→ **Your objective**: Rewrite the data below, changing every "Memory" to "RAM" and keeping everything else the same.

→ **Exercise materials**:
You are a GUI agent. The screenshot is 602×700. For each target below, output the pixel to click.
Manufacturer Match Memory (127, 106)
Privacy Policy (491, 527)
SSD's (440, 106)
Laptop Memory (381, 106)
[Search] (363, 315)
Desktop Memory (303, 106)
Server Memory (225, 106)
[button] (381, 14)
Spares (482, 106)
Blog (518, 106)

→ **Correct output**:
You are a GUI agent. The screenshot is 602×700. For each target below, output the pixel to click.
Manufacturer Match RAM (127, 106)
Privacy Policy (491, 527)
SSD's (440, 106)
Laptop RAM (381, 106)
[Search] (363, 315)
Desktop RAM (303, 106)
Server RAM (225, 106)
[button] (381, 14)
Spares (482, 106)
Blog (518, 106)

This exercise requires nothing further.